• [Task description]:
Down to the last line, copy the records below without any change.

• [Exercise data]:
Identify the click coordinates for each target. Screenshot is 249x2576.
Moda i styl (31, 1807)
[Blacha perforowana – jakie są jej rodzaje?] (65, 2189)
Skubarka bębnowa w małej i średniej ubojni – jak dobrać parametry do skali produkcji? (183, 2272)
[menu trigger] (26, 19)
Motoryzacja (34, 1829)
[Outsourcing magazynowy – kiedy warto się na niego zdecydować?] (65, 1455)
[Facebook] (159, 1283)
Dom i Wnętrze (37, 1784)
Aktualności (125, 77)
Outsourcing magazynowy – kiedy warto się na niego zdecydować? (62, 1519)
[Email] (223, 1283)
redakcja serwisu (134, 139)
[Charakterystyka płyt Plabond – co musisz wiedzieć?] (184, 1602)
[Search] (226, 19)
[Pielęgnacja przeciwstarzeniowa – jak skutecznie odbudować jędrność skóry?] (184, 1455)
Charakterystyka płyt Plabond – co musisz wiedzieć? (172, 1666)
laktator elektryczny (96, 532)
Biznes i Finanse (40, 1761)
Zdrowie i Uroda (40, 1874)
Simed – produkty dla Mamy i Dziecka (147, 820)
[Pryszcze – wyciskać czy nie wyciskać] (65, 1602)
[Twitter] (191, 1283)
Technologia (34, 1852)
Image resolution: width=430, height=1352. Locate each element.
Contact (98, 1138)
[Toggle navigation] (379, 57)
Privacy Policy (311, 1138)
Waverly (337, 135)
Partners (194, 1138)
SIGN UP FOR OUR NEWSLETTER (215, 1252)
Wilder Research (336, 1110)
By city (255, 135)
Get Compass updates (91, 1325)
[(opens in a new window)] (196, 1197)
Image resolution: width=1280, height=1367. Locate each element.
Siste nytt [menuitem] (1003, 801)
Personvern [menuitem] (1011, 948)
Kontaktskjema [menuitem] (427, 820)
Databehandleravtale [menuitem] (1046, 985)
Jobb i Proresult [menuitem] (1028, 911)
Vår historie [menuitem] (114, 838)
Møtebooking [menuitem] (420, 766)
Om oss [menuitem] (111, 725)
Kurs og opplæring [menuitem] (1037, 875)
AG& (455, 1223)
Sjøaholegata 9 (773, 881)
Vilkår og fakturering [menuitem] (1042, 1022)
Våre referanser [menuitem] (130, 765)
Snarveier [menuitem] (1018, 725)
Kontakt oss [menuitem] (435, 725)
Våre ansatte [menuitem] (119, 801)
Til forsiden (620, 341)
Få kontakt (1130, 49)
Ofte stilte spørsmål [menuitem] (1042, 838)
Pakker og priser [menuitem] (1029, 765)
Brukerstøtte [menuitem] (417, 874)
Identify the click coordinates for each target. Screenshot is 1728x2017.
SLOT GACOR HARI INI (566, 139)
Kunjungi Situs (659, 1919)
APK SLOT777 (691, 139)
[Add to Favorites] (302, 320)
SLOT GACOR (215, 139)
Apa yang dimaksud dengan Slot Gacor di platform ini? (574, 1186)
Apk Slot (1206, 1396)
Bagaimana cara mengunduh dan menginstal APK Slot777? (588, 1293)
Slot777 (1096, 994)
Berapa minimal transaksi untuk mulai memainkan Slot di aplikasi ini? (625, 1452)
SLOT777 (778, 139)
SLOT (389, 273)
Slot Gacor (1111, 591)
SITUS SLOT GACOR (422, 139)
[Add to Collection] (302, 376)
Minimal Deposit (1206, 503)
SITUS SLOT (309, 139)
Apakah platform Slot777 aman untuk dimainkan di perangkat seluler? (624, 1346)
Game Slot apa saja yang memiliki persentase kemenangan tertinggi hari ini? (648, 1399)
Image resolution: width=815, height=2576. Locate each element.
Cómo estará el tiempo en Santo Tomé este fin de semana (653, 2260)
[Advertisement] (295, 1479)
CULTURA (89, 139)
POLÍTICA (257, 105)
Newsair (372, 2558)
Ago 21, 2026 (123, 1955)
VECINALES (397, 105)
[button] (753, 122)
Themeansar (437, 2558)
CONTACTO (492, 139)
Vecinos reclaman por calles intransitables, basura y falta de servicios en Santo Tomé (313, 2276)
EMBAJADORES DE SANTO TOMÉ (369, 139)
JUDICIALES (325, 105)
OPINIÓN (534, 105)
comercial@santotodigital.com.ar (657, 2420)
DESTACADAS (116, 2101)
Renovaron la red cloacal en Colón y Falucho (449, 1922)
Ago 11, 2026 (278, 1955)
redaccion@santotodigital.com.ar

• [Answer below]:
Identify the click coordinates for each target. Screenshot is 249x2576.
Moda i styl (31, 1807)
[Blacha perforowana – jakie są jej rodzaje?] (65, 2189)
Skubarka bębnowa w małej i średniej ubojni – jak dobrać parametry do skali produkcji? (183, 2272)
[menu trigger] (26, 19)
Motoryzacja (34, 1829)
[Outsourcing magazynowy – kiedy warto się na niego zdecydować?] (65, 1455)
[Facebook] (159, 1283)
Dom i Wnętrze (37, 1784)
Aktualności (125, 77)
Outsourcing magazynowy – kiedy warto się na niego zdecydować? (62, 1519)
[Email] (223, 1283)
redakcja serwisu (134, 139)
[Charakterystyka płyt Plabond – co musisz wiedzieć?] (184, 1602)
[Search] (226, 19)
[Pielęgnacja przeciwstarzeniowa – jak skutecznie odbudować jędrność skóry?] (184, 1455)
Charakterystyka płyt Plabond – co musisz wiedzieć? (172, 1666)
laktator elektryczny (96, 532)
Biznes i Finanse (40, 1761)
Zdrowie i Uroda (40, 1874)
Simed – produkty dla Mamy i Dziecka (147, 820)
[Pryszcze – wyciskać czy nie wyciskać] (65, 1602)
[Twitter] (191, 1283)
Technologia (34, 1852)
Image resolution: width=430, height=1352. Locate each element.
Contact (98, 1138)
[Toggle navigation] (379, 57)
Privacy Policy (311, 1138)
Waverly (337, 135)
Partners (194, 1138)
SIGN UP FOR OUR NEWSLETTER (215, 1252)
Wilder Research (336, 1110)
By city (255, 135)
Get Compass updates (91, 1325)
[(opens in a new window)] (196, 1197)
Image resolution: width=1280, height=1367. Locate each element.
Siste nytt [menuitem] (1003, 801)
Personvern [menuitem] (1011, 948)
Kontaktskjema [menuitem] (427, 820)
Databehandleravtale [menuitem] (1046, 985)
Jobb i Proresult [menuitem] (1028, 911)
Vår historie [menuitem] (114, 838)
Møtebooking [menuitem] (420, 766)
Om oss [menuitem] (111, 725)
Kurs og opplæring [menuitem] (1037, 875)
AG& (455, 1223)
Sjøaholegata 9 (773, 881)
Vilkår og fakturering [menuitem] (1042, 1022)
Våre referanser [menuitem] (130, 765)
Snarveier [menuitem] (1018, 725)
Kontakt oss [menuitem] (435, 725)
Våre ansatte [menuitem] (119, 801)
Til forsiden (620, 341)
Få kontakt (1130, 49)
Ofte stilte spørsmål [menuitem] (1042, 838)
Pakker og priser [menuitem] (1029, 765)
Brukerstøtte [menuitem] (417, 874)
Identify the click coordinates for each target. Screenshot is 1728x2017.
SLOT GACOR HARI INI (566, 139)
Kunjungi Situs (659, 1919)
APK SLOT777 (691, 139)
[Add to Favorites] (302, 320)
SLOT GACOR (215, 139)
Apa yang dimaksud dengan Slot Gacor di platform ini? (574, 1186)
Apk Slot (1206, 1396)
Bagaimana cara mengunduh dan menginstal APK Slot777? (588, 1293)
Slot777 (1096, 994)
Berapa minimal transaksi untuk mulai memainkan Slot di aplikasi ini? (625, 1452)
SLOT777 (778, 139)
SLOT (389, 273)
Slot Gacor (1111, 591)
SITUS SLOT GACOR (422, 139)
[Add to Collection] (302, 376)
Minimal Deposit (1206, 503)
SITUS SLOT (309, 139)
Apakah platform Slot777 aman untuk dimainkan di perangkat seluler? (624, 1346)
Game Slot apa saja yang memiliki persentase kemenangan tertinggi hari ini? (648, 1399)
Image resolution: width=815, height=2576. Locate each element.
Cómo estará el tiempo en Santo Tomé este fin de semana (653, 2260)
[Advertisement] (295, 1479)
CULTURA (89, 139)
POLÍTICA (257, 105)
Newsair (372, 2558)
Ago 21, 2026 (123, 1955)
VECINALES (397, 105)
[button] (753, 122)
Themeansar (437, 2558)
CONTACTO (492, 139)
Vecinos reclaman por calles intransitables, basura y falta de servicios en Santo Tomé (313, 2276)
EMBAJADORES DE SANTO TOMÉ (369, 139)
JUDICIALES (325, 105)
OPINIÓN (534, 105)
comercial@santotodigital.com.ar (657, 2420)
DESTACADAS (116, 2101)
Renovaron la red cloacal en Colón y Falucho (449, 1922)
Ago 11, 2026 (278, 1955)
redaccion@santotodigital.com.ar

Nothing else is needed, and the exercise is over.